Hello. It’s happened again, it has sprang and sprung into our lives again, and about time too. With the exception of the birth of a child, a World Cup final or the unboxing of a new laptop, spring is arguably the most exciting time in our lives. Endless possibilities bloom ahead of us now we seem to get two days for the price of one because it’s still light when we get home from work.

Even as you’re reading this, I bet some of you are considering eating outside tonight, if the garden furniture survived the winter. Contrast this feeling with what was only a few short weeks ago, when we were pondering which de-icer to buy or desperately trying to re-pressurise the boiler with a YouTube video in one hand and the closest thing you could find to a tool in the other, and the whole sensation is even more welcoming.

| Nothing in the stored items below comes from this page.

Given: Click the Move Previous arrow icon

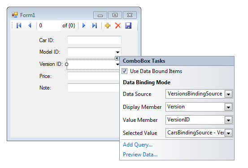Looking at the screenshot, I should pyautogui.click(x=30, y=26).
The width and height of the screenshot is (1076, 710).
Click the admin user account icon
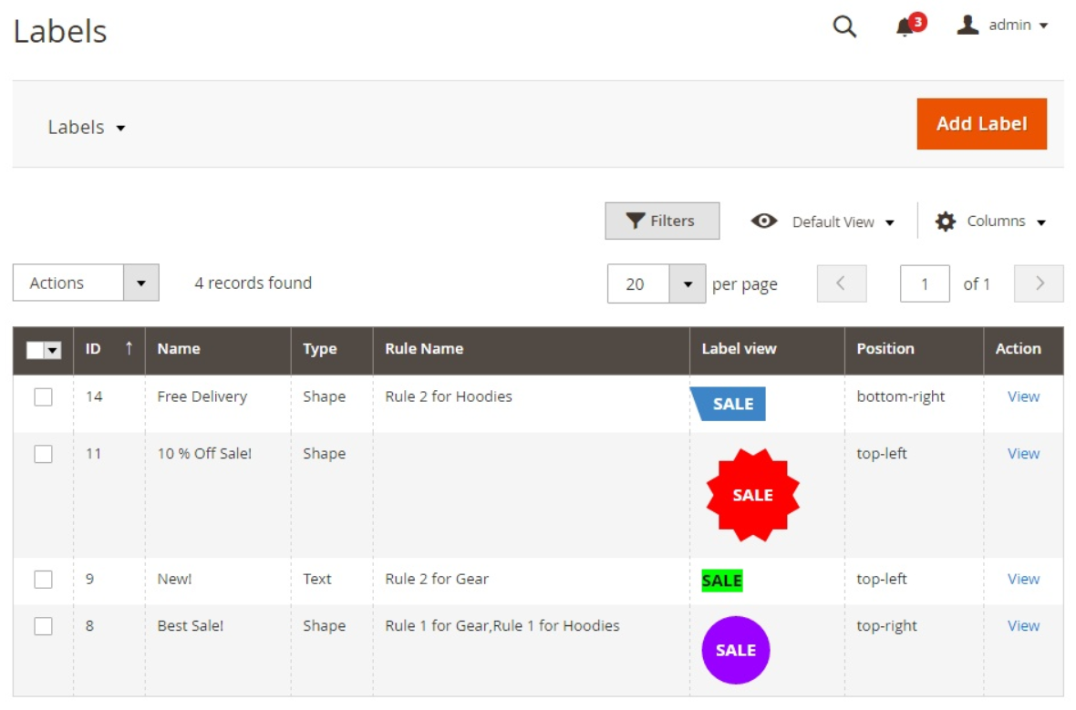point(967,25)
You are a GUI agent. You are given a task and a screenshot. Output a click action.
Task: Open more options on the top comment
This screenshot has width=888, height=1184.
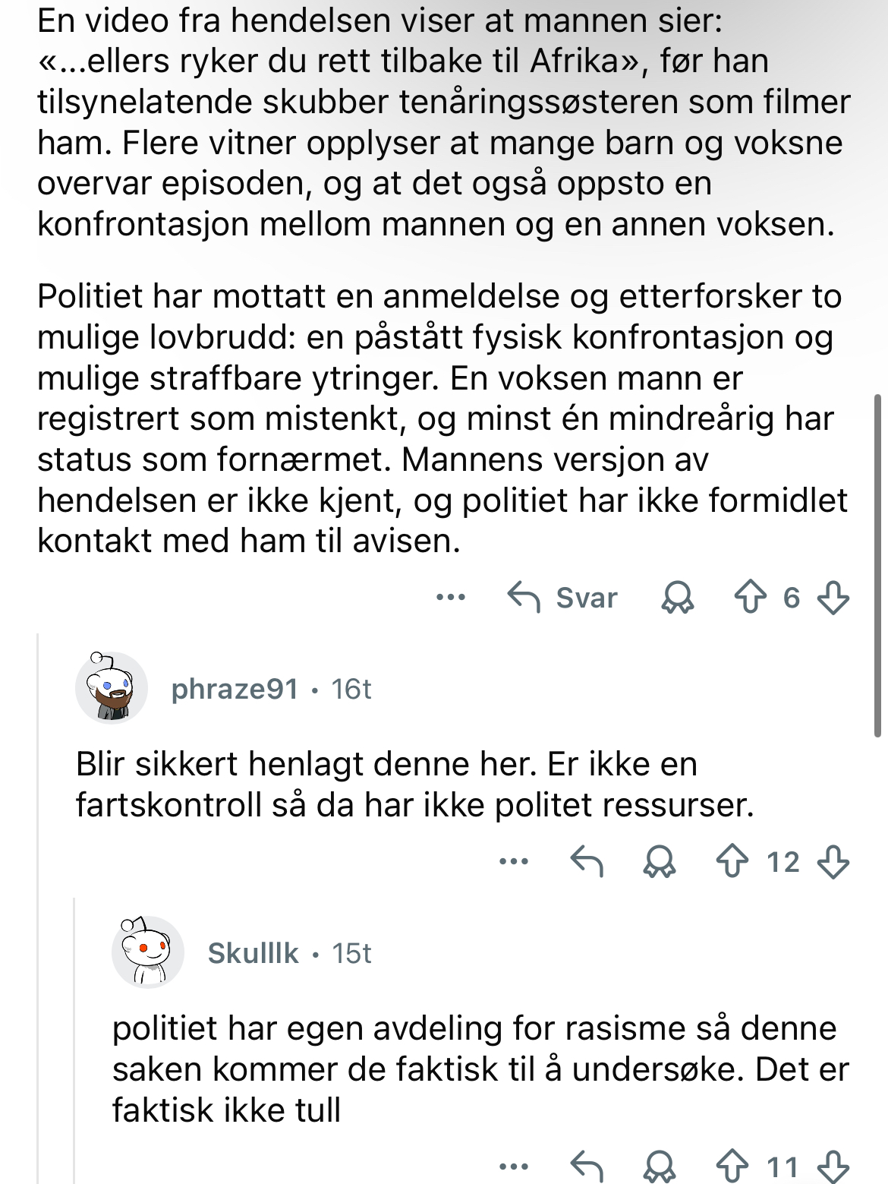coord(451,598)
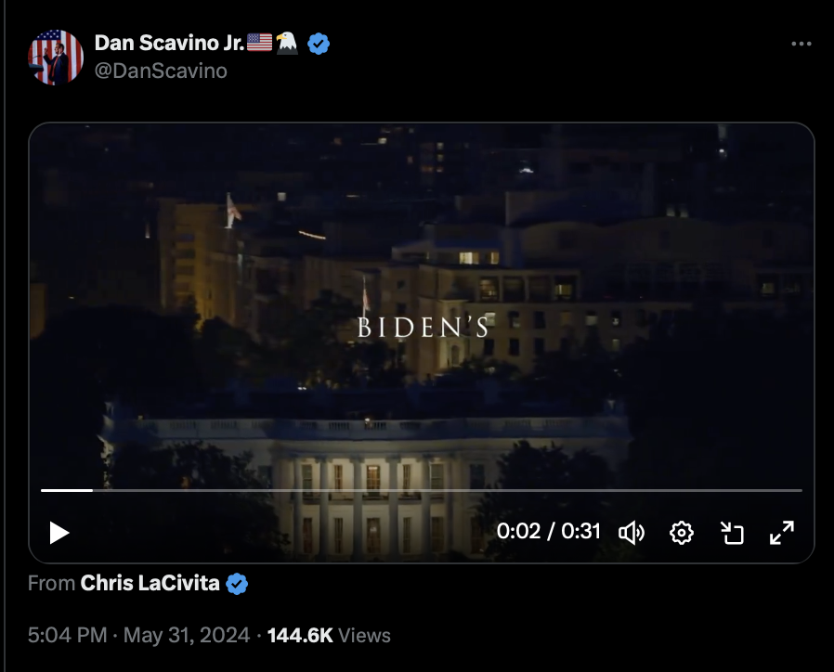Viewport: 834px width, 672px height.
Task: Open Dan Scavino's profile avatar
Action: (56, 57)
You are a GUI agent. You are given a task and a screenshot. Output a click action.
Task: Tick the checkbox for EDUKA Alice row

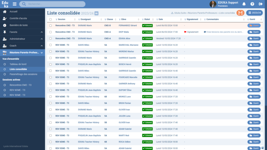coord(50,39)
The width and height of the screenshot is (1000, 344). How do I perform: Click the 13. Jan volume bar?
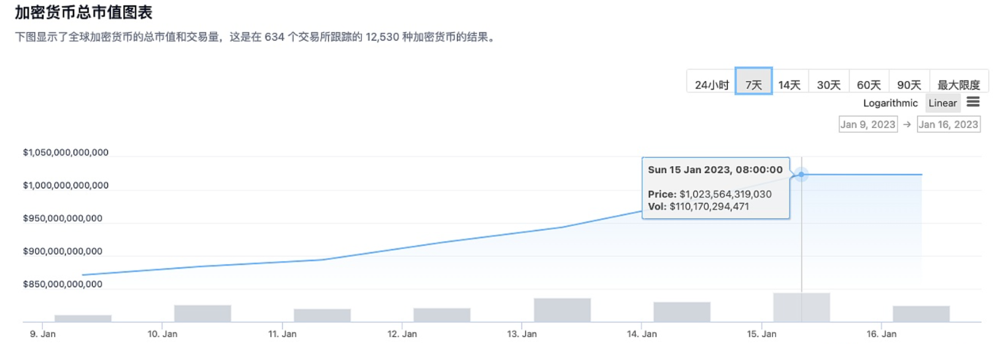coord(562,310)
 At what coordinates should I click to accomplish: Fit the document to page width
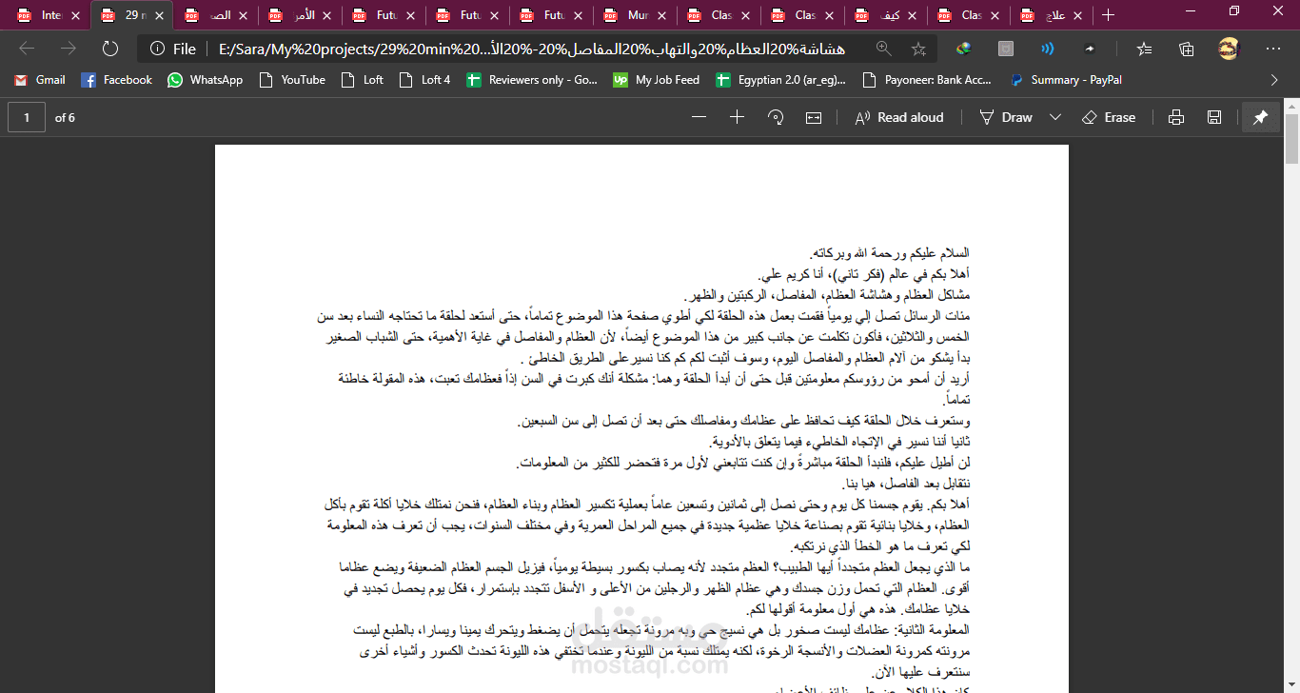click(814, 116)
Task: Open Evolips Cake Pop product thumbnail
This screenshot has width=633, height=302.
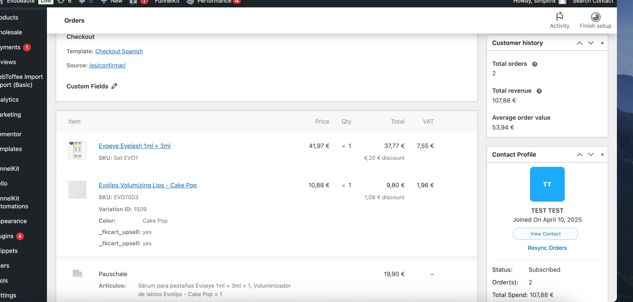Action: pos(77,189)
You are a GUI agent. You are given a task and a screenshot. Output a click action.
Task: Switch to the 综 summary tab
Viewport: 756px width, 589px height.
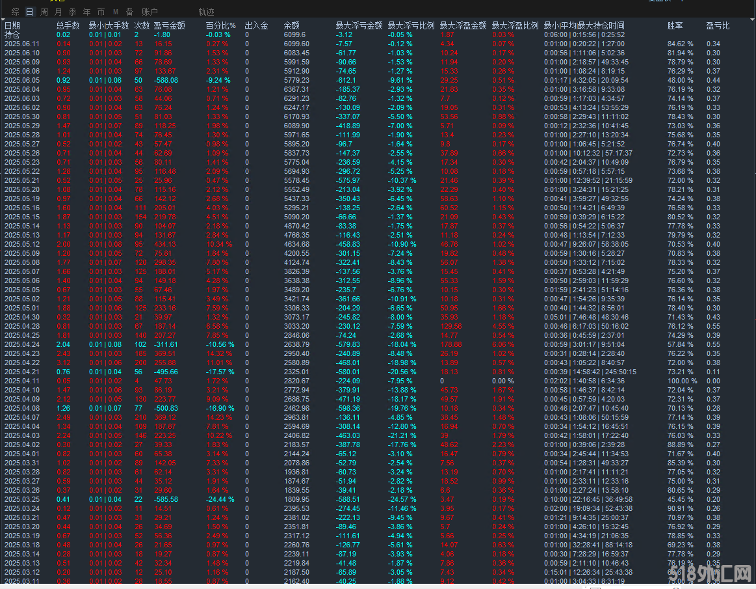(x=15, y=12)

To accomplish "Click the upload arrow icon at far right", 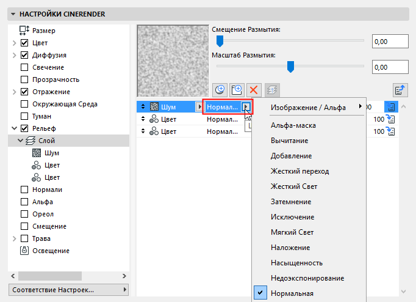I will (x=400, y=89).
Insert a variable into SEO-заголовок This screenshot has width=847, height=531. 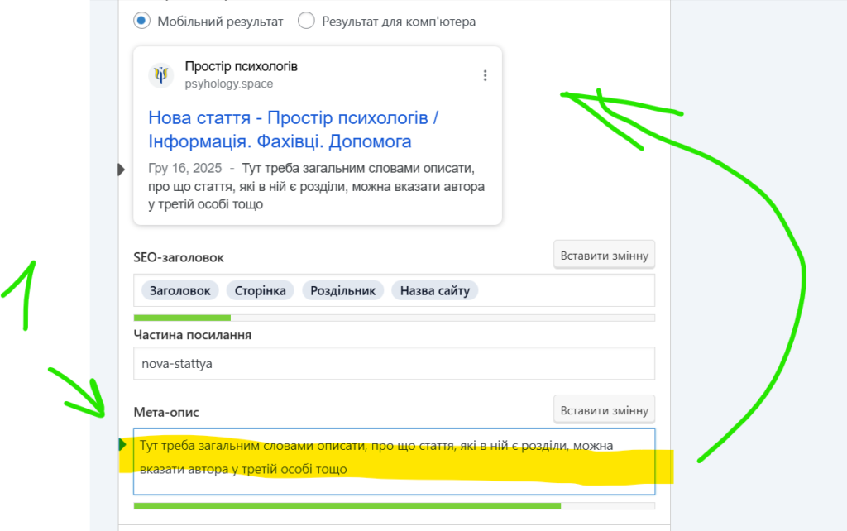click(x=604, y=256)
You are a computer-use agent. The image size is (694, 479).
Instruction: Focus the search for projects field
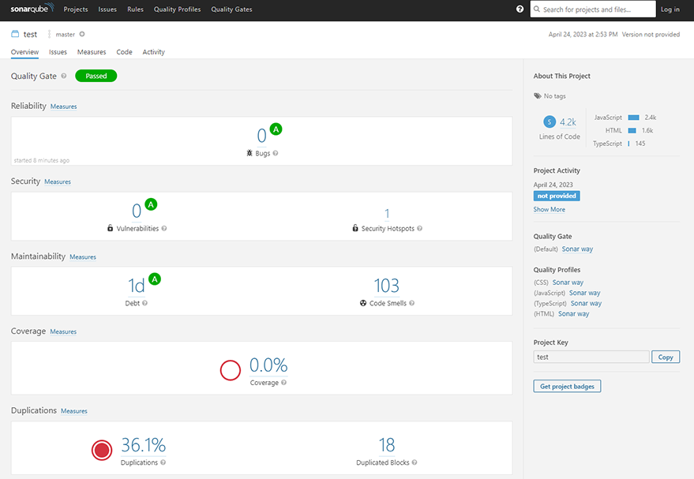[593, 9]
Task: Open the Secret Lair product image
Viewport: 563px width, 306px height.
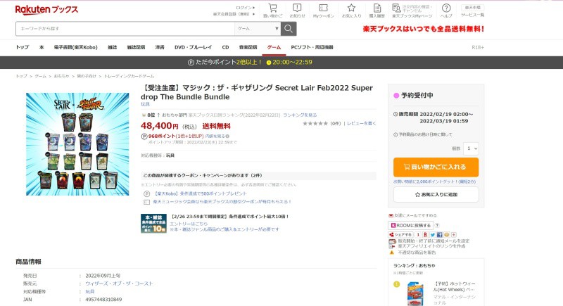Action: pos(77,144)
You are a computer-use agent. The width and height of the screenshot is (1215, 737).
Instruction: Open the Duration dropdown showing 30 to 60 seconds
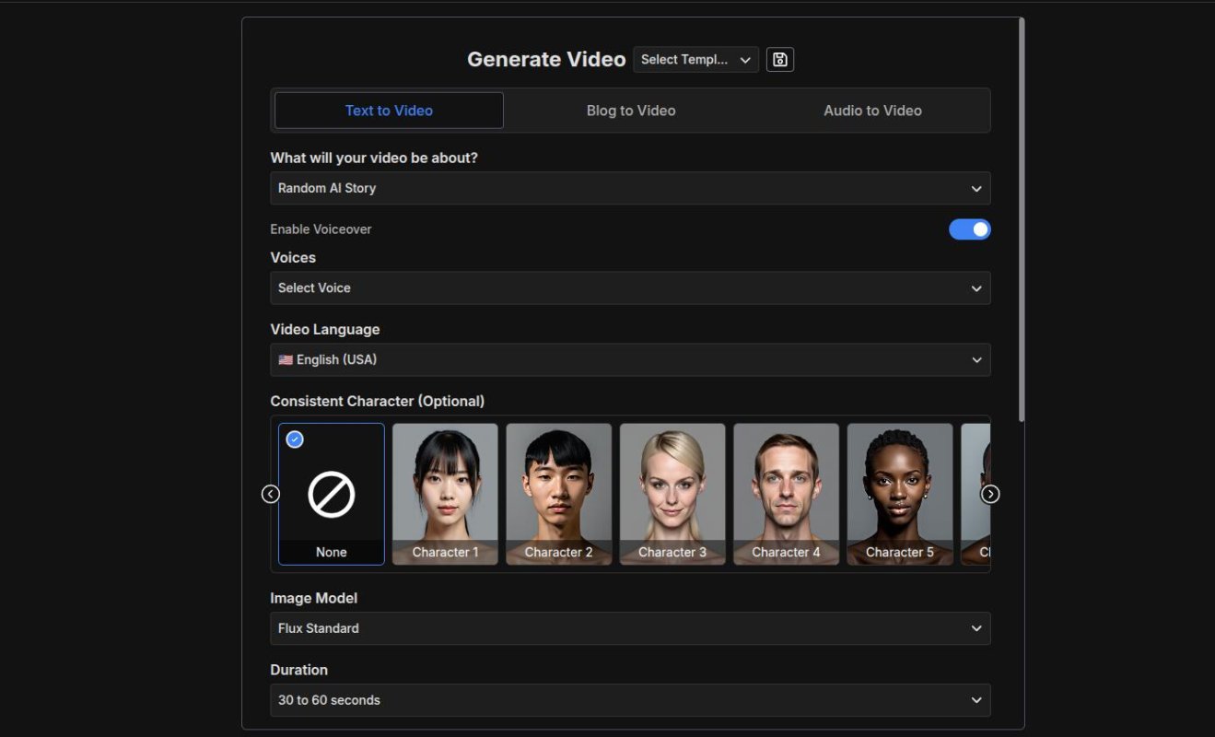coord(630,700)
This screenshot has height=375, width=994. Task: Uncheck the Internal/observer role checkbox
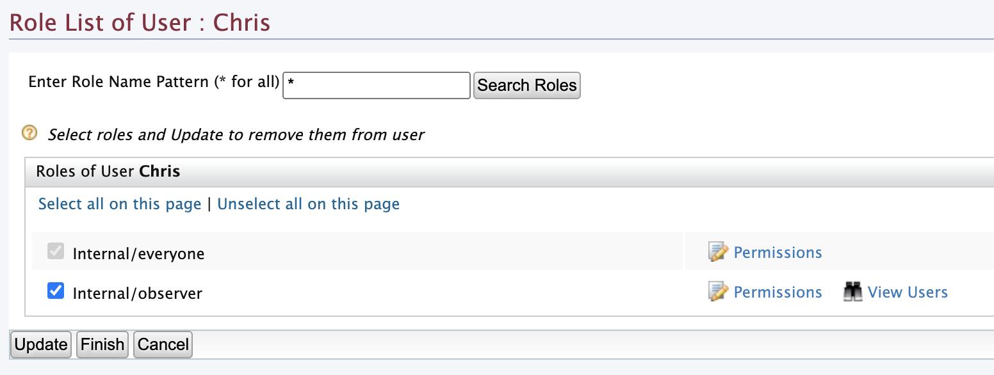[56, 291]
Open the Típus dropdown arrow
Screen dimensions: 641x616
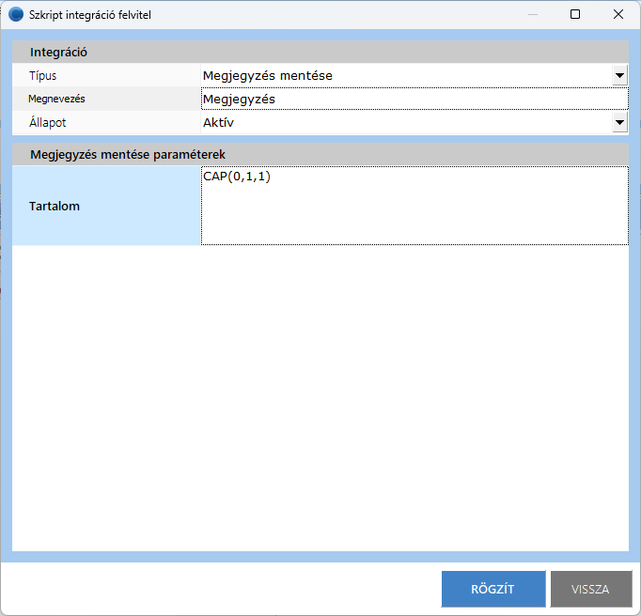click(619, 76)
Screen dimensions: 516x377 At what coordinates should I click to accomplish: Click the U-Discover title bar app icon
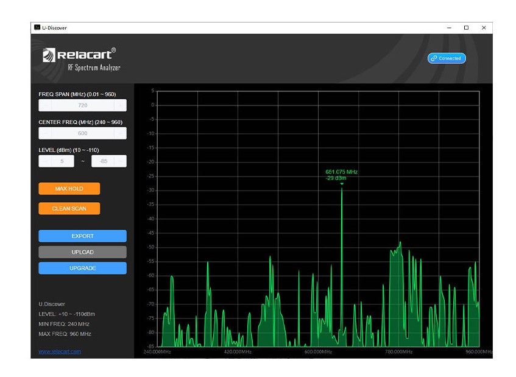coord(37,27)
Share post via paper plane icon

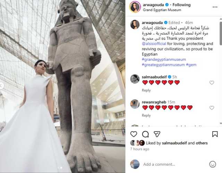pos(157,134)
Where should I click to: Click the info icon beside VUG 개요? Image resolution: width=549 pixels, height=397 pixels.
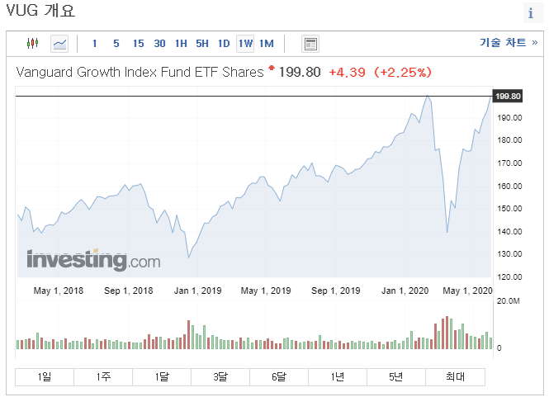click(x=530, y=14)
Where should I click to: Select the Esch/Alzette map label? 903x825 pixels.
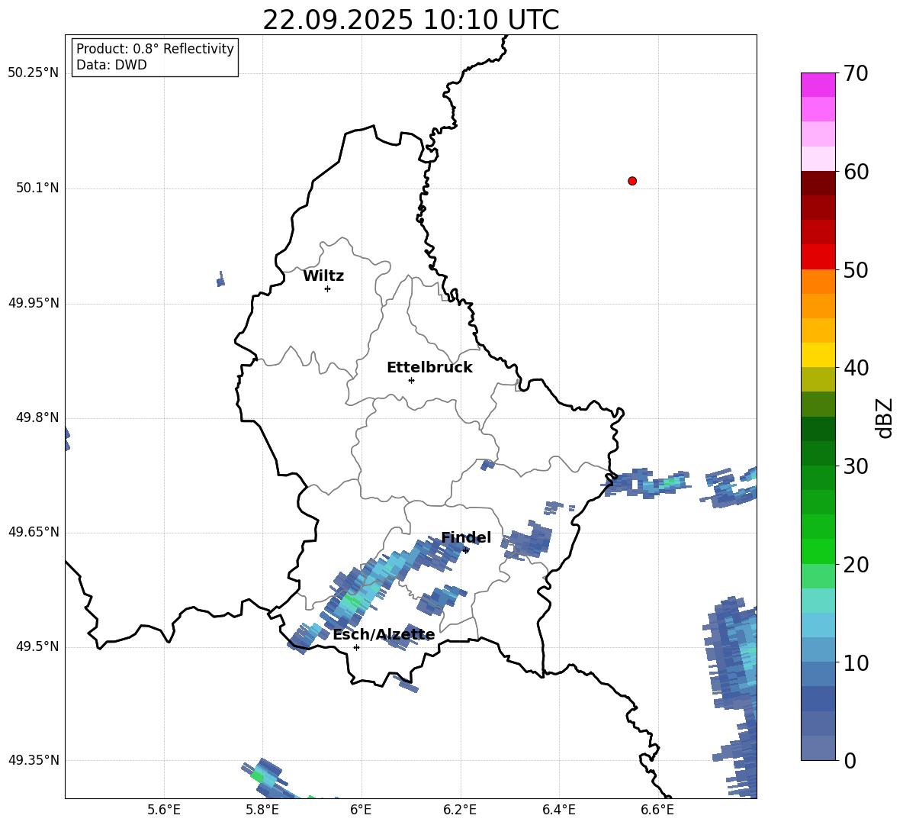(x=384, y=635)
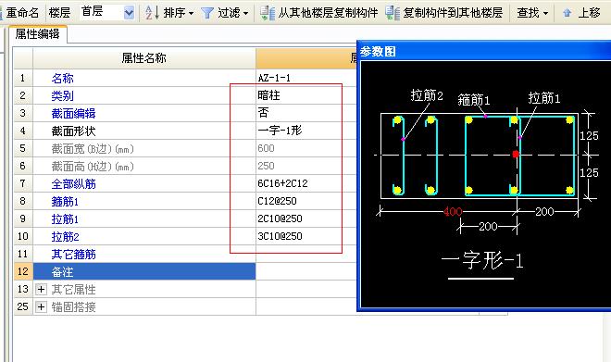Image resolution: width=611 pixels, height=362 pixels.
Task: Click the red 400 dimension in diagram
Action: pyautogui.click(x=453, y=212)
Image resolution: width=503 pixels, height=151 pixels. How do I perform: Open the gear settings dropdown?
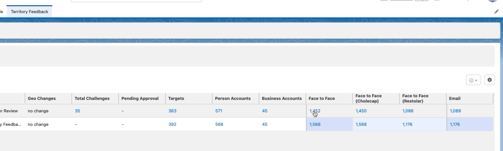pyautogui.click(x=473, y=80)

However inspiring this feeling is, in our family it is also tinged with an element of dread, following last year’s incident that besmirched our foray into the world of home brewing. This has gone down in our history as the elderflower debacle.

Looking back, I reckon the whole thing started when my mum slipped a bottle of elderflower cordial into the weekly big shop. The following evening my dad was scanning the receipt to triple check the loyalty points had been appropriately logged when he clocked the price of the offending article. ‘Not even a big bottle of the stuff! Best part of four quid and you only get a Worcester sauce size bottle!’ he yelled.

Following a cost per sip analysis (dad) and a declaration that it really is a lovely drink (mum), the whole family was roped into to making our own elderflower cordial.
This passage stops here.